- MATERIAL -
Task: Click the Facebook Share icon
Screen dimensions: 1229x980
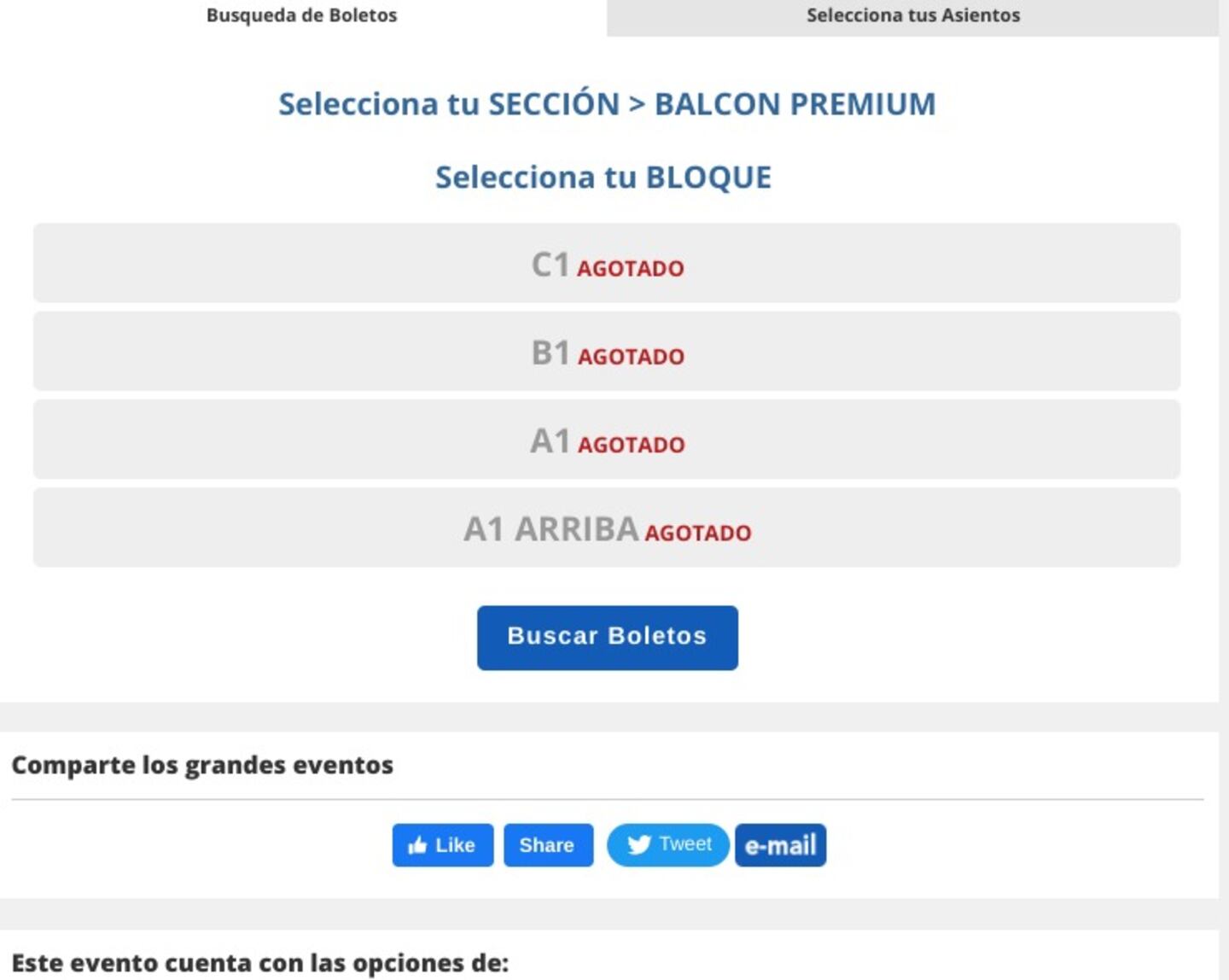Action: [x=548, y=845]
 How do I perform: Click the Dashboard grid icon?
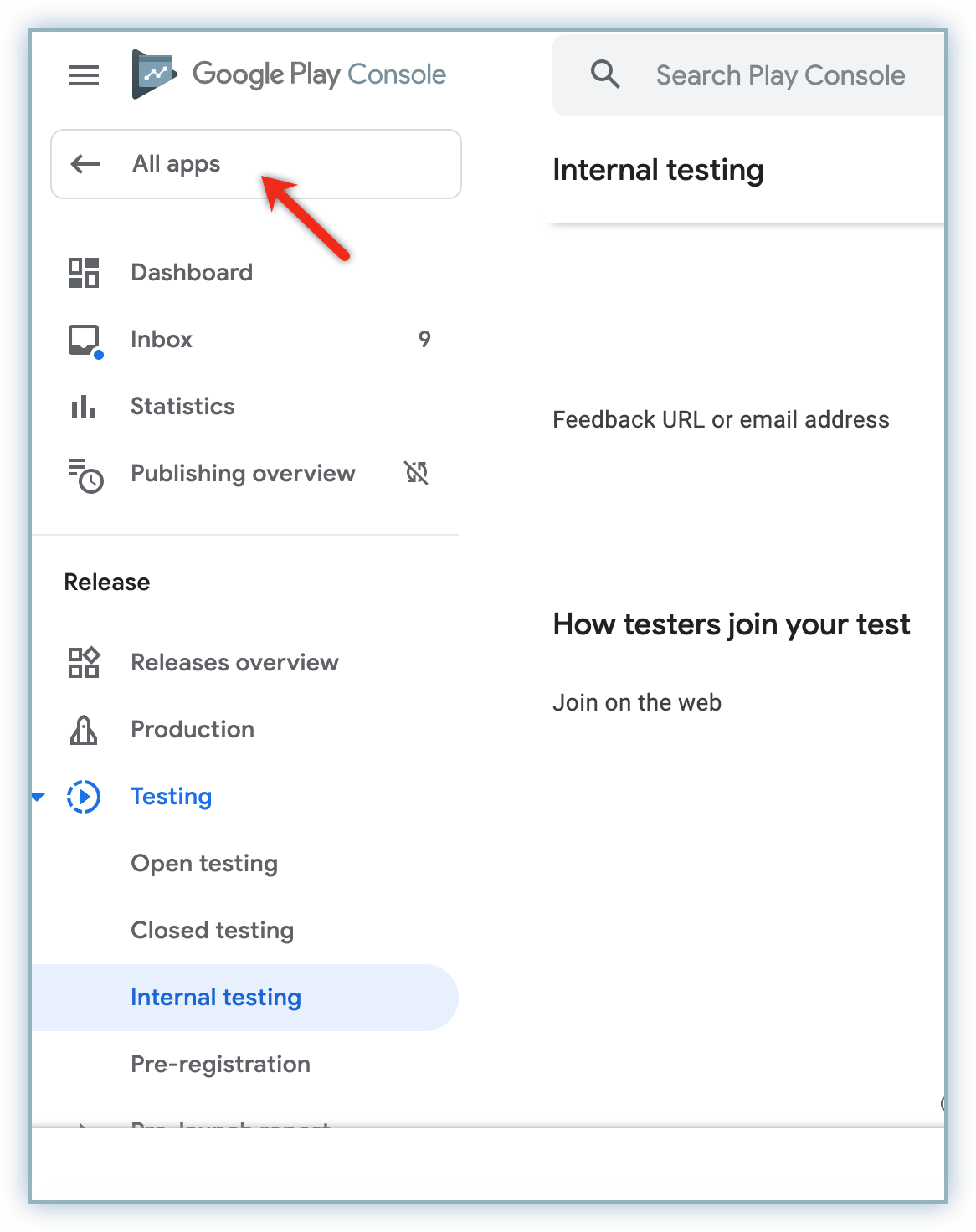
---
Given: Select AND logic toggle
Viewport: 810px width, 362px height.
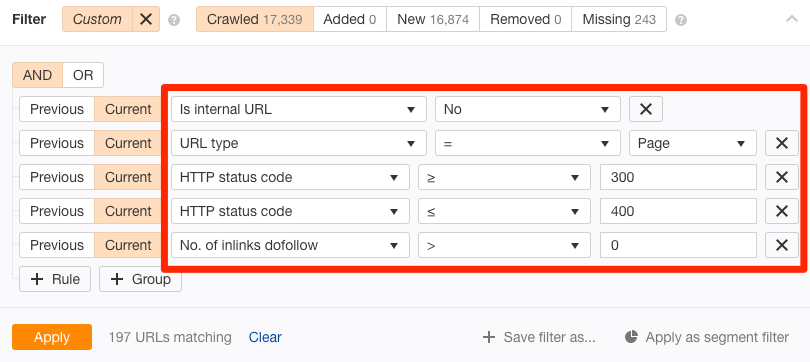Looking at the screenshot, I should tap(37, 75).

- THE REQUEST -
Quote the records word for word, from the line containing "Task: Click the Facebook Share icon" through the line containing "How do I perform: Click", including both of those lines and leaving out the pictures.

- WRITTEN ANSWER -
Task: Click the Facebook Share icon
Screen dimensions: 1229x980
Action: [x=548, y=845]
 How do I perform: Click the Dashboard grid icon?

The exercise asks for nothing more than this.